**Extract to read**
- - - - - - -

Recall is the true positive rate and it measures the capability of an algorithm to detect true positives. Precision measures the capability of avoiding false positives. The F1 and Similarity measures are introduced to evaluate the overall quality of the segmentation. The obtained test results are presented in Table 2.

Table 2 Evaluation of the background model with edges

The analysis of the obtained results shows that in every case using information about edges improves the segmentation results. It can be particularly well observed in the “Time of Day” sequence. This is why adding edge information to the background models is well justified, especially since gradients can also be used in the foreground object segmentation stage (see Sect. 5). Also the visual inspection of the generated background (Fig. 4) confirms the numerical results—in the model with information about edges a smaller penetration of objects into the background can be observed.

4.2 Precision

In order to choose the correct parameters and computing precision, a software model of the Clustering algorithm was implemented in C++ with the use of the OpenCV library [30]. All calculations were performed with fixed point numbers and the precision and number of background models were adjustable (from 1 to 4).

In the first step, the influence of different fixed point precisions on the background model, particularly on calculating the running average, was examined.

$$ B_{\rm act}=\alpha_1 \cdot I+(1-\alpha_1) \cdot B $$
(11)

where B background model, B act updated background model, I frame and α1 parameter controlling the background update rate.

For selected values of α1 parameter (0.25, 0.125, 0.05, 0.01, 0.005, 0.001) and 0–5 bits for fractional part, the Eq. 11 was calculated for all possible input values (I and B in range 0–255). Then the maximal and mean error between the examined representation and double floating point precision was calculated. The results are presented in Figs. 5 and 6.

Fig. 5
figure 5

The maximum representation error, depending on the number of bits for the fractional part for different values of the parameter α

Fig. 6
figure 6

The mean representation error, depending on the number of bits for the fractional part for different values of the parameter α

An analysis of the graphs shows that a reasonable compromise between the representation error and the number of bits allocated to the fractional part is a 3-bit precision. Assuming that the default update rate value will be α = 0.05 relatively small errors occur. Therefore, this value was chosen as a basis for the background module.

Another issue is the representation of the gradient magnitude. The Sobel operator used on L component takes values in range [ −400; 400], therefore, the magnitude (calculated according to (6)) can be in the range [0, 800]. The storing of the full information about gradients requires 10 bits for the integer part and 3 bits for the fractional part (according to the analysis made above). However, due to the auxiliary nature of the information, it was decided to limit the representation to 6 bits integer part (range 0–63), so the vertical and horizontal gradients can be in the range [−31, 31] and the potential overflow is handled by saturation.

- - - - - - -

**Supplied material**

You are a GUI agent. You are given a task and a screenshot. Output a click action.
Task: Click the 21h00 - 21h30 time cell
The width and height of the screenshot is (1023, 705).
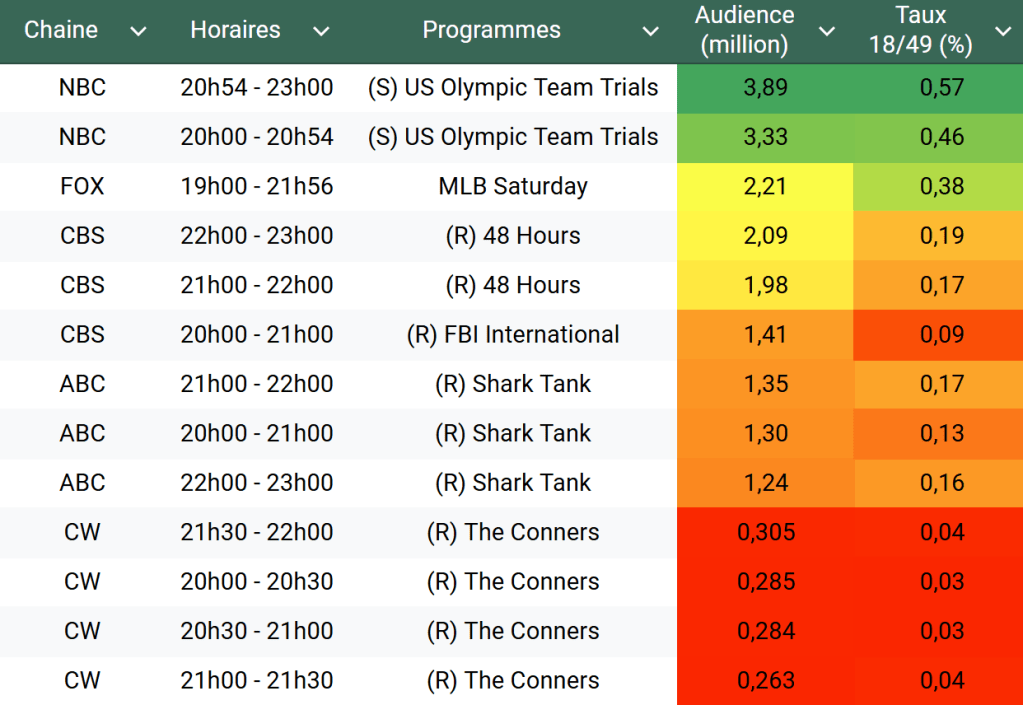tap(257, 680)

- - - - - - -

**Exercise instructions**
#1 Sum up the background model text in two sentences.
#2 Write out the background model text again from the words "In the first" through the words "Figs. 5 and 6.", swapping "running average" for "moving average".

**Results by task**
#1 Test results show that adding edge information to the background model improves segmentation in every case, and visual inspection of the generated background confirms this. A C++ software model of the Clustering algorithm was used to study fixed point precision, and a 3-bit fractional part was judged a reasonable compromise between representation error and the number of bits.

#2
In the first step, the influence of different fixed point precisions on the background model, particularly on calculating the moving average, was examined.

$$ B_{\rm act}=\alpha_1 \cdot I+(1-\alpha_1) \cdot B $$
(11)

where B background model, B act updated background model, I frame and α1 parameter controlling the background update rate.

For selected values of α1 parameter (0.25, 0.125, 0.05, 0.01, 0.005, 0.001) and 0–5 bits for fractional part, the Eq. 11 was calculated for all possible input values (I and B in range 0–255). Then the maximal and mean error between the examined representation and double floating point precision was calculated. The results are presented in Figs. 5 and 6.